= Tack (square sail) =

The starboard tack of Prince Williams forecourse. The ship is close-hauled and the sail is now controlled by the tack rather than the sheet.

The tack of a square-rigged sail is a line attached to its lower corner. This is in contrast to the more common fore-and-aft sail, whose tack is a part of the sail itself, the corner which is (possibly semi-permanently) secured to the vessel.

Most square-rig sails have their clews pulled down to the yard of the sail below, and hence the position of the foot of the sail is controlled by the braces of the sail below. These sails do not have tacks. The exception to this scheme is the course, which does not have a yard below it. On this sail, the sheets are led aft, and pull the clews back as well as down, taking the place of the braces of the non-existent sail below. This works perfectly well when the wind is aft of the beam, but as the ship heads further to windward the sheets become less and less effective for controlling the windward clew.

Rather than being a simple "bag of wind" held from behind, the sail must be pulled into a (fairly poor) approximation of an aerofoil, like a modern triangular sail, by hauling the windward leech as far forward and as tight as possible. The sheet is in totally the wrong position to do this and so at this point the tack is brought into play. It is a second line attached to the clew along with the sheet, but the inboard end may be taken to a suitable point well forward of the sail and pulled taut to tighten the leech into some kind of leading edge.

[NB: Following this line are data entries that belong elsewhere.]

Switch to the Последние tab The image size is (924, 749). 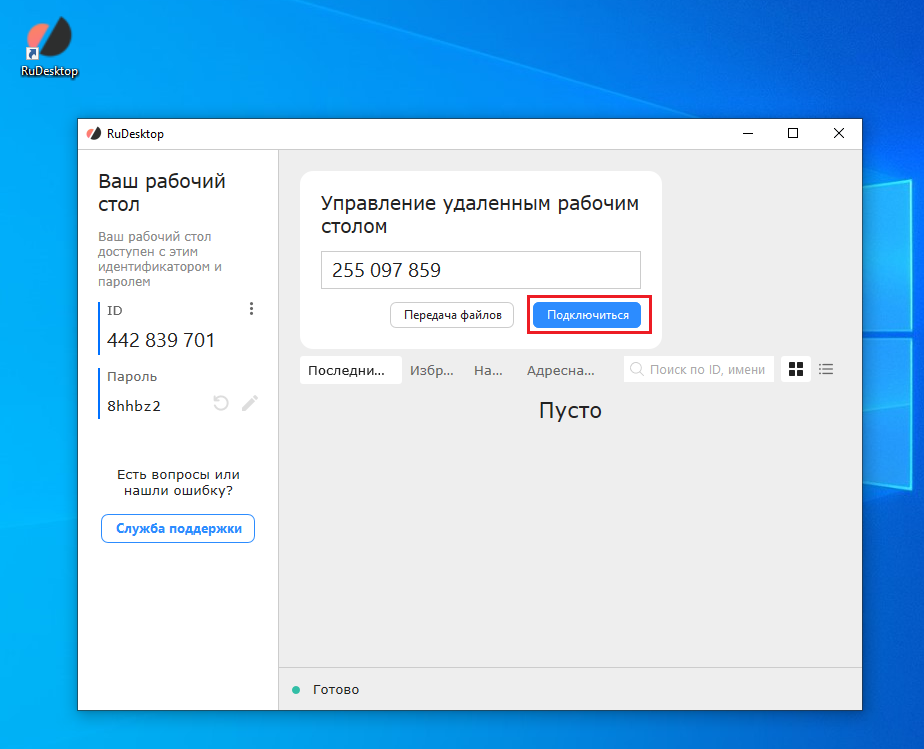point(350,369)
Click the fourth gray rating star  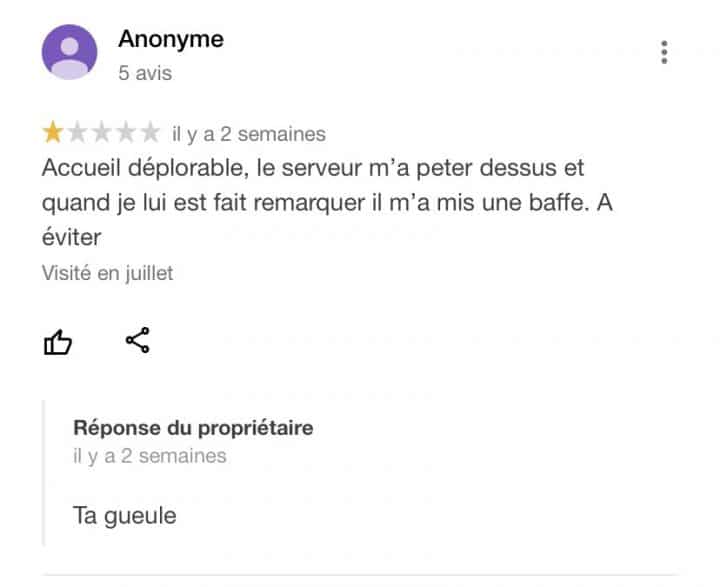pyautogui.click(x=126, y=133)
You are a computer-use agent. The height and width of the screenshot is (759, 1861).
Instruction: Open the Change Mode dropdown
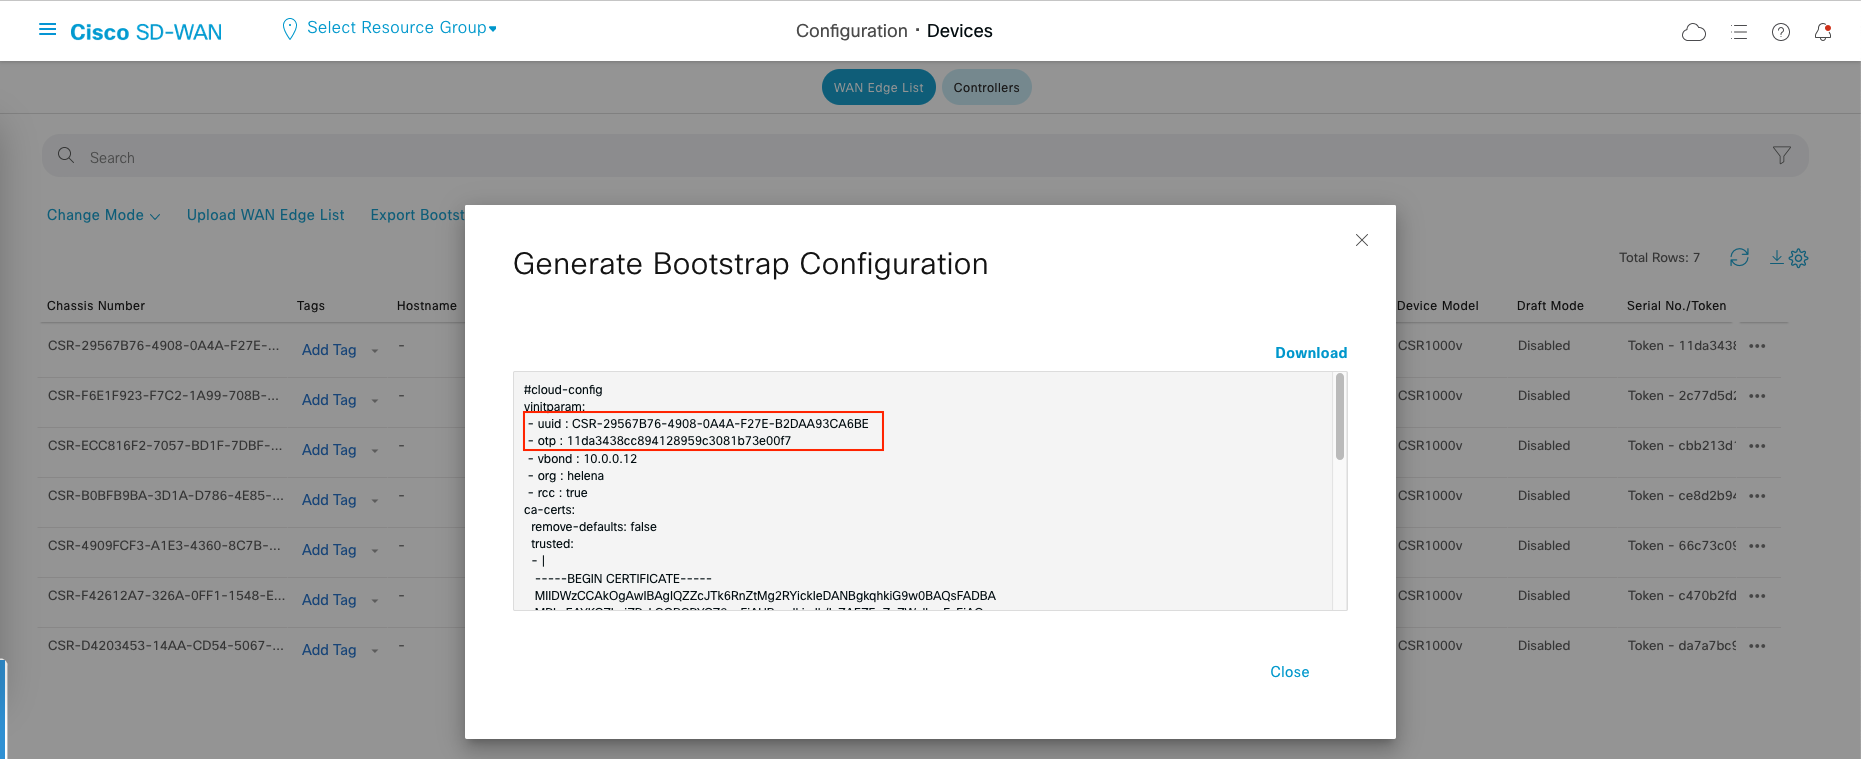point(103,215)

For ease of movement, a tack is usually a single line rather than having blocks. A common arrangement, however, is to have a separate shorter tackle which can be hooked on to apply greater force over the last few feet of movement. This is shown (though not in use) in the picture. The tackle which is just visible stowed behind the mooring bollard can be hooked into the strop or loop (labelled) on the tack in order to tighten the leach further if it should be required.

==Sources==
- Knight, E. F. (1889). "Sailing"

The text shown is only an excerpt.